→ Data shown:
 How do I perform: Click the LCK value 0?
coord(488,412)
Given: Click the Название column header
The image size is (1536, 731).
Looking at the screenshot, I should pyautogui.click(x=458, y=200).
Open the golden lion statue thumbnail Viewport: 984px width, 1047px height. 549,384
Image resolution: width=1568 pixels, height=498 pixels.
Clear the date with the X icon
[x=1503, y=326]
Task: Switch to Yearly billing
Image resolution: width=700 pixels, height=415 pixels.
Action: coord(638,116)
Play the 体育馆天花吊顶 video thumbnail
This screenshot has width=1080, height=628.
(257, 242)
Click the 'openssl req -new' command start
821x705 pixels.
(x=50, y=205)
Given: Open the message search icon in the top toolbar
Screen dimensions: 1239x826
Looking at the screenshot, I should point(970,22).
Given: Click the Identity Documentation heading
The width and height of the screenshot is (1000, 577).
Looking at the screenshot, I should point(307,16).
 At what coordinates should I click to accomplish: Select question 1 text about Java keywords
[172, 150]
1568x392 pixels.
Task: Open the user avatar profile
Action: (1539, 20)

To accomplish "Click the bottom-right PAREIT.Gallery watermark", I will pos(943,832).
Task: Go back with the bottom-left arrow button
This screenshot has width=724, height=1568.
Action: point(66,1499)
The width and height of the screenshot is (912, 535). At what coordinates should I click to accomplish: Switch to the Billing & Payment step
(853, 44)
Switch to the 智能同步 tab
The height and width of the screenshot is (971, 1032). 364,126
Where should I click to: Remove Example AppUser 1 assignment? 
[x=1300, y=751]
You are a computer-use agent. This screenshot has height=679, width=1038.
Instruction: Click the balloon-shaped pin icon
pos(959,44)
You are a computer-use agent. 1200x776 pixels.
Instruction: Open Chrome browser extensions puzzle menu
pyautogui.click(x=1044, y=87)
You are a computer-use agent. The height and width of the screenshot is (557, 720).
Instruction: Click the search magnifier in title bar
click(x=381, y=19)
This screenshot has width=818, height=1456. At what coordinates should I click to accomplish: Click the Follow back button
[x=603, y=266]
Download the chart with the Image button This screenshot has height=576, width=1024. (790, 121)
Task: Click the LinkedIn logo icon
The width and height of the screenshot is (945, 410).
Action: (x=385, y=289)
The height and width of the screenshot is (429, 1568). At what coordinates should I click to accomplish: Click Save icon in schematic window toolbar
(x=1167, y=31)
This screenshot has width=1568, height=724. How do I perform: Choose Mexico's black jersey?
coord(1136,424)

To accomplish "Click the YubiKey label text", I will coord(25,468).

→ Problem to solve:
The data above must be reproduced in full, exactly as given.

→ Answer to the problem:
 How do I perform: Click the LCK value 0?
coord(488,412)
Given: Click the Название column header
The image size is (1536, 731).
Looking at the screenshot, I should pyautogui.click(x=458, y=200).
Open the golden lion statue thumbnail Viewport: 984px width, 1047px height. 549,384
Image resolution: width=1568 pixels, height=498 pixels.
Clear the date with the X icon
[x=1503, y=326]
Task: Switch to Yearly billing
Image resolution: width=700 pixels, height=415 pixels.
Action: coord(638,116)
Play the 体育馆天花吊顶 video thumbnail
This screenshot has width=1080, height=628.
(257, 242)
Click the 'openssl req -new' command start
821x705 pixels.
(x=50, y=205)
Given: Open the message search icon in the top toolbar
Screen dimensions: 1239x826
Looking at the screenshot, I should point(970,22).
Given: Click the Identity Documentation heading
The width and height of the screenshot is (1000, 577).
Looking at the screenshot, I should point(307,16).
 At what coordinates should I click to accomplish: Select question 1 text about Java keywords
[172, 150]
1568x392 pixels.
Task: Open the user avatar profile
Action: (1539, 20)

To accomplish "Click the bottom-right PAREIT.Gallery watermark", I will pos(943,832).
Task: Go back with the bottom-left arrow button
This screenshot has width=724, height=1568.
Action: point(66,1499)
The width and height of the screenshot is (912, 535). At what coordinates should I click to accomplish: Switch to the Billing & Payment step
(853, 44)
Switch to the 智能同步 tab
The height and width of the screenshot is (971, 1032). 364,126
Where should I click to: Remove Example AppUser 1 assignment? 
[x=1300, y=751]
You are a computer-use agent. This screenshot has height=679, width=1038.
Instruction: Click the balloon-shaped pin icon
pos(959,44)
You are a computer-use agent. 1200x776 pixels.
Instruction: Open Chrome browser extensions puzzle menu
pyautogui.click(x=1044, y=87)
You are a computer-use agent. The height and width of the screenshot is (557, 720).
Instruction: Click the search magnifier in title bar
click(x=381, y=19)
This screenshot has width=818, height=1456. At what coordinates should I click to accomplish: Click the Follow back button
[x=603, y=266]
Download the chart with the Image button This screenshot has height=576, width=1024. (790, 121)
Task: Click the LinkedIn logo icon
The width and height of the screenshot is (945, 410).
Action: (x=385, y=289)
The height and width of the screenshot is (429, 1568). At what coordinates should I click to accomplish: Click Save icon in schematic window toolbar
(x=1167, y=31)
This screenshot has width=1568, height=724. How do I perform: Choose Mexico's black jersey?
coord(1136,424)

To accomplish "Click the YubiKey label text", I will coord(25,468).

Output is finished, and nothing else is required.